La historia de Bonsai Colmenar está intrínsecamente ligada a la evolución de sus ejemplares. Durante nuestros primeros años proyectamos la creación de este bosque de Pinus sylvestris. Tras más de un cuarto de siglo de cultivo, la transformación del conjunto es tal que resulta hoy casi irreconocible. Los troncos no solo han incrementado su grosor, sino que han desarrollado una corteza profundamente rugosa, manifestando el carácter y la madurez propios de la especie.

Refinamiento estructural y técnico

A lo largo de los años, la estructura del bosque ha sido perfeccionada mediante una ramificación cada vez más selectiva, fruto de sucesivas podas y alambrados. Durante el invierno de 2025-2026, hemos acometido nuevamente trabajos importantes en este ejemplar.

Dada la consolidación y edad avanzada del bosque, las tareas se planificaron en dos fases:

Fase de Poda y Alambrado (diciembre): En ejemplares de esta madurez, no se requiere una poda drástica ni un alambrado integral. La silueta deseada se alcanza mediante la colocación precisa de unos pocos alambres. No obstante, exige una inversión de tiempo considerable; cualquier trabajo en el arte del bonsái debe ser precedido por la reflexión y el análisis.

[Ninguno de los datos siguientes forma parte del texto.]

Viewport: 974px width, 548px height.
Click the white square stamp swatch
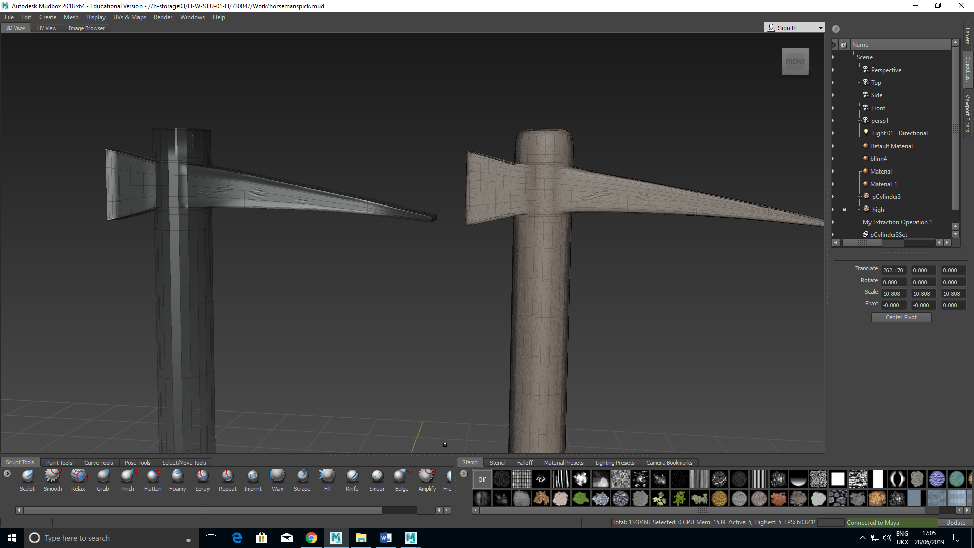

El objetivo consistió en aclarar las siluetas, garantizando la correcta disposición de espacios y la entrada de luz en todas las ramas.

Tras las tareas de refinamiento, el bosque retornó a su ubicación privilegiada en el jardín hasta el inicio del movimiento de yemas, señal para proceder al trasplante.

El proceso de trasplante y el valor del origen

Seleccionamos una nueva maceta de mayores dimensiones que permitiera la expansión adecuada de las raíces y una bonita y cuidada estética. A pesar del volumen del ejemplar, la operación se desarrolló con agilidad. Los nebaris y cepellones presentaban un desarrollo notable, fruto de la convivencia y los cuidados realizados durante estas dos décadas. La única complejidad técnica residió en la gestión del peso del conjunto (árbol y maceta).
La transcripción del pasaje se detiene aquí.